◆ WHAT THIS EXERCISE ASKS
**a)** In the stretch bracelet discussion, what kind of crimp bead does Rain say to use to cover the knot?
**b)** Continue the stretch bracelet discussion from where it stops.

Stretch Bracelets – How do you hide the knot?

by Sheila Meador.
(Georgia, USA)

question-mark-purple-on-tan-diagramOccasionally I make a few stretch bracelets, and I’d like to know a good way to hide the knot in the cord to finish it. Do you use a bead with a large hole?

I’ve seen that done. Just curious to see if my JMJ friends have used a different method.

Thanks for any feedback you may have!

Sheila Meador

FREE - Get 7 Super Jewelry Making Hacks

Get Rena's 7 Super Jewelry Making Hacks, plus the Jewelry Making Journal Newsletter - all for FREE.

We Respect Your Email Privacy

  • Well, if the hole is more or less the size that would let me hide the knot inside, then I will put some glue or clear nail polish on it, and push it in. If the beads are small in size, say 4mm, then I pick a metal crimp bead cover over the knot in the same size for a more uniform look, and just cover the knot with it. Oh, and I put some glue on the knot before doing so. If that helps.

  • Susan says:

    I do it much the same way as Shirin. I do insist on using hypo cement, just seems to be more dependable. I have experimented with Gossamer Floss instead of Stretch Magic, especially on pearls since it’s much thinner. Doesn’t really seem much stronger to me. My grandkids still manage to break them somehow.

  • Beverly Holman says:

    I have customers who like the stretch bracelets but I have the same problem getting my knot to keep. These are great ideas and plan to try it.

  • Rain says:

    I don’t use elastic/stretch material because it eventually breaks, but when I worked at a bead store, this is what we told customers:
    DO NOT use glue or nail polish. It eats away the elastic.
    Use a sterling crimp bead to cover the knot. Just string the bracelet with the crimp at one end, tie the bracelet off and then slide the crimp onto the knot and crimp it or just smash it flat. The sterling is soft enough that it won’t cut the elastic. You can cover it with a crimp cover or slide one of the other beads over it.
    With elastic, it’s not a matter of IF it will break, but WHEN, but this is the most reliable method I’ve seen of finishing a stretch bracelet.

  • Sheila Meador says:

    Thanks for the suggestions. I have not seen any crimp bead covers that looked large enough to cover the knot. I rarely make stretch bracelets because I don’t trust them to last. However, folks make comments to me about how easy it is to wear a stretch style bracelet as opposed to one with a clasp. Where do you buy larger crimp bead covers? All I have in my area is Hobby Lobby, Joann, and Michael’s. I have only seen tiny crimp bead covers there.

◆ DATA EXCERPTS
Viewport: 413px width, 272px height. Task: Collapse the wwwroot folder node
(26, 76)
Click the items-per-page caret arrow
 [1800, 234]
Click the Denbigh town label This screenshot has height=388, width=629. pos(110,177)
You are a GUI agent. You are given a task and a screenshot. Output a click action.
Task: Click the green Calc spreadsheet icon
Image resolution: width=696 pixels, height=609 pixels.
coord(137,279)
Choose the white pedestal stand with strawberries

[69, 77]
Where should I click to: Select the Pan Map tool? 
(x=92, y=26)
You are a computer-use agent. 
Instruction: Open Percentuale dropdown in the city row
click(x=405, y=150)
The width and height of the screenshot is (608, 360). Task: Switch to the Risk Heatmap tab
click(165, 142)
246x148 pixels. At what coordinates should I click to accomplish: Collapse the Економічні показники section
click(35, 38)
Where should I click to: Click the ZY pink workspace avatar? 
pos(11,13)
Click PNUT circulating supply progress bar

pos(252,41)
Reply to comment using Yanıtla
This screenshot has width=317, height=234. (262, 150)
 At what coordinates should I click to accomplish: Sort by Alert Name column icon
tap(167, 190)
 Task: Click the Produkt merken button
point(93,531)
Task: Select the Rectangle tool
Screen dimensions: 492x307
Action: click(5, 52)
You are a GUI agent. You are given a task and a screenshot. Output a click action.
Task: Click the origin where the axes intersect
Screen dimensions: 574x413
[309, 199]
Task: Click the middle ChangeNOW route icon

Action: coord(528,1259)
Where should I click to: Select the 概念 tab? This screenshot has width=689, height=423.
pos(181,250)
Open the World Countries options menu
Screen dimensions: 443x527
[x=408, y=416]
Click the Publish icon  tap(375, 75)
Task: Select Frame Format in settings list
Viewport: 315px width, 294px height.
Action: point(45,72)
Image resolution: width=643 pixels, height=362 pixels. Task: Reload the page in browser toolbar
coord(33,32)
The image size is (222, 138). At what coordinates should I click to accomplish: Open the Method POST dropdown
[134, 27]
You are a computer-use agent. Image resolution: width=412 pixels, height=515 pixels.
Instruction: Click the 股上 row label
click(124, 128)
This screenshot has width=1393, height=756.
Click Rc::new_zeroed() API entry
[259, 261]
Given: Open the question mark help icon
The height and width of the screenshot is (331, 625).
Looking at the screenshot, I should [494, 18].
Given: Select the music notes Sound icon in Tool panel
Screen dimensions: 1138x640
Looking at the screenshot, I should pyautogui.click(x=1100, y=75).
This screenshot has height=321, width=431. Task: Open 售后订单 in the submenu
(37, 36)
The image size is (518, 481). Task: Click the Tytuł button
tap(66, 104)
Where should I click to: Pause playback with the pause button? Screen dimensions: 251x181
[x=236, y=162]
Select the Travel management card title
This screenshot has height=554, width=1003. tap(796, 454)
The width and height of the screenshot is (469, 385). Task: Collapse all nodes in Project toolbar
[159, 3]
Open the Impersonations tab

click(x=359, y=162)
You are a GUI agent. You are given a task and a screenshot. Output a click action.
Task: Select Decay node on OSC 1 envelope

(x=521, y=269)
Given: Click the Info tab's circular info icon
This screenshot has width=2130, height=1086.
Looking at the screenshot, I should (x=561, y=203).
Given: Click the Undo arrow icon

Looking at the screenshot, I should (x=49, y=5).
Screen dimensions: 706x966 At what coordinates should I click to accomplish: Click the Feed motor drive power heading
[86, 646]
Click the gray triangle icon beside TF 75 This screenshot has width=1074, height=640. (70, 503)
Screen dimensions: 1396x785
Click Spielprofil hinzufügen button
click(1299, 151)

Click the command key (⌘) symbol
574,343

◆ THE RESPONSES
**a)** A sterling crimp bead.

**b)**
  • Sandra M. says:

    Sheila – when using crimp beads, you don’t have to knot. You just make sure to keep the cords to either side and then crimp. I go over and give each side and extra squeeze flat, then fold my crimp over before trimming the cord. I used to knot all the time, but was told by many different jewelry designers, that the crimp is what holds the cords, and when done properly, it’s all the security you need. you don;t even have to leave a tail to tuck into neighboring beads, just trim them to the crimp. Some crimps once finished, can slide inside a bead to be hidden, but most either leave the crimp as is, or hide inside a crimp cover.

  • Beth says:

    I try to incorporate at least one bead in my design that has slightly larger holes – large enough for the elastic thread to go through them twice. When stringing, this bead will be the final one placed, and I will bring the ends of the elastic through from each direction. Next I tie a double overhand knot as tightly as possible at each side of the bead. A dot of GS Hypo Cement on each knot helps hold the knot. After the glue dries for a few seconds, a gentle tug will bury it inside the bead (assuming I got it REALLY tight against the bead when forming the knot. If the beads to each side allow, I’ll run my elastic through a few in each direction, possibly even burying another knot under an adjacent bead. My eight-year-old niece has a bracelet I’ve made this way (four knots total, all glued and “buried”) and it’s held up for several years without problems.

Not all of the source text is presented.